【第二章】第七部分
中に入ると生徒会長と秀太郎が談笑していた。
「あっ、亜里栖。今会長と話していたところなんだけど、今後のことについてなんだけど。」
「しゆ、秀太郎がどうして、ここにいるのよ。しかも悪の権化会長と仲良さそうに。・・・。ま、まさか、秀太郎は会長とグル?よく考えたら、秀太郎は生徒会の一員だし。」
「そうだよ。オレは生徒会副会長だし、会長とはこうして話をするのが仕事だし。」
「ま、まさか、アタシを騙していたということ?」
狼狽する亜里栖を尻目に、生徒会長は妖しげな口端を少々吊り上げた。
「そうですわ。一本木亜里栖さん。あなたは最初からワタクシの手の平で踊っていただけですわ。拙い魔法使いの演技は見るに堪えませんでしたが。ホーホホホッ。」
「う、うそでしょ。・・・。」
『ダン!』
生徒会室のドアをぶち破らんばかりの勢いで、出て行った亜里栖。
「学校の施設を壊したら、そこで罪が発生するところでしたが、それは辛くも免れたようですわね。でもこれでもうここに彼女がやってくることもなくなりましたわ。うるさいコバエを掃う殺虫スプレーを買う手間とコストが省けましたわ。ホーホホホッ。」
卑しく高笑いする生徒会長を無表情で見つめる秀太郎であった。
その日は課外授業にも出ず、自宅スーパーに戻り、部屋に絶賛、引きこもった亜里栖。
「もうアタシ、銀行員をやっていけないかも。秀太郎のことを、血を吸わないオス蚊ぐらいには信じてたのに。無害だと思っていたのに。」
「ハックション。あれ?風邪でも引いたのかな。そんな季節じゃないのに。」
大して信じられていなかった秀太郎は、生徒会室でくしゃみをしていた。
「帰って来たよ、アリス。パパは今日も負けちゃったよ。ハハハ。」
「このお気楽ギャンブルオヤジが。店のことを考えてって、あれほど言ってるのに。」
亜里栖は学校のことで落ち込んでいたが、スーパーのこととなると、別の感情と勘定で動いていた。どちらも亜里栖の中では大切なことなのである。

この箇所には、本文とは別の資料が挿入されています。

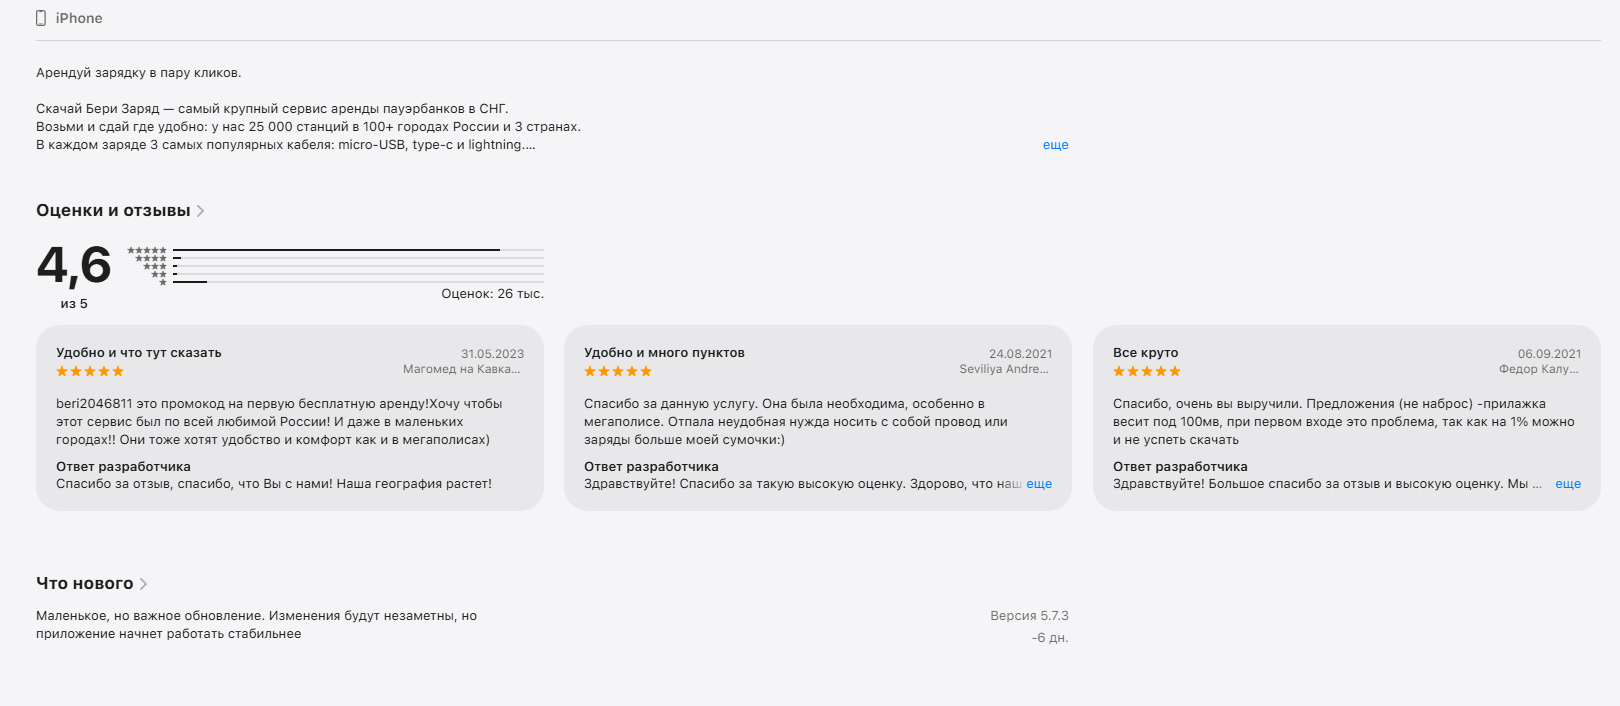Click the five-star rating distribution bar
1620x706 pixels.
(358, 250)
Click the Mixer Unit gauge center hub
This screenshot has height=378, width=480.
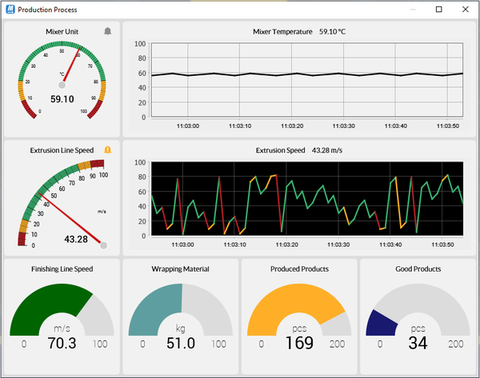(62, 85)
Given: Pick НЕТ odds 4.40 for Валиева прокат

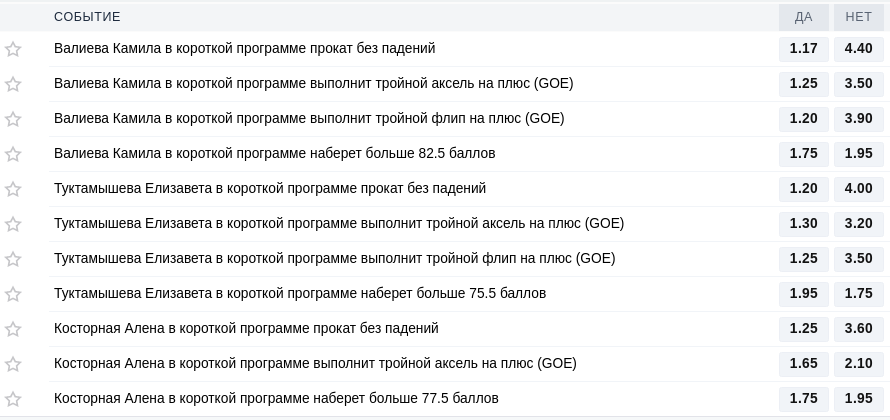Looking at the screenshot, I should click(x=858, y=49).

「パパにとってはギャンブルじゃないんだよ。スロットで仕入れ魔法マネーを稼ごうとしているだけなんだからな。たまたま結果が伴っていないだけなんだよなあ。」
「それがムダだって言うのよ。どうせ負けるに決まってるんだから。実際に毎日負け続てるし。」
「そんなことはないぞ。月に1回ぐらいは勝ってるんだからな。」
「毎月1勝30敗じゃ、何の意味もないわよ。」
「そう言うのなよ。果報は寝て待て、と言うだろう。このスーパーもこんな状態で潰れてないのは、何もしていないのではなく、全部売れてしまうまで待っている。在庫ロスの方が影響が大きい。値引きで在庫を全部売るやり方が一般的。でもうちは仕入れする魔法マネーが不足している。在庫を半値で売るよりも、魔法マネー収入はこちらの方が多くなるからな。」
「確かに、ウチの商品って、多くの物がいったん売り切れになって、そのクレームもあるけど、賞味期限が切れてるような物はほとんどないわね。」
「そうさ。だから気長に待つというというのも商売のやり方の一つなんだよ。じゃあ、明日もパチスロ行って来るからな。」
「それはやめてよ!バカオヤジ!」
「せめて、お父さんって、呼んでくれよ。昨日まではそう呼んでくれたじゃないか。」
「ギャンブルに勝ったら呼んであげるわ。バカオヤジ!」
「よ~し。やる気が出てきたゾ。明日も盛大に負けて来るゾ!」
「バカオヤジ!ギャンブルやめてよ!」
言葉の墓穴を掘ってしまった亜里栖であった。